- **Instructions to follow**
Can you swap every "screenshot" in the data below for "screen capture" and leave everything else unchanged?

Element and text location data:
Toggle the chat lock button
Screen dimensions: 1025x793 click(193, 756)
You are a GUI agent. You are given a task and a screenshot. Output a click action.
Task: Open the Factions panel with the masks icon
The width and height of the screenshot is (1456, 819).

- **Final result**
Toggle the chat lock button
Screen dimensions: 1025x793 click(193, 756)
You are a GUI agent. You are given a task and a screen capture. Output a click action.
Task: Open the Factions panel with the masks icon
The width and height of the screen capture is (1456, 819).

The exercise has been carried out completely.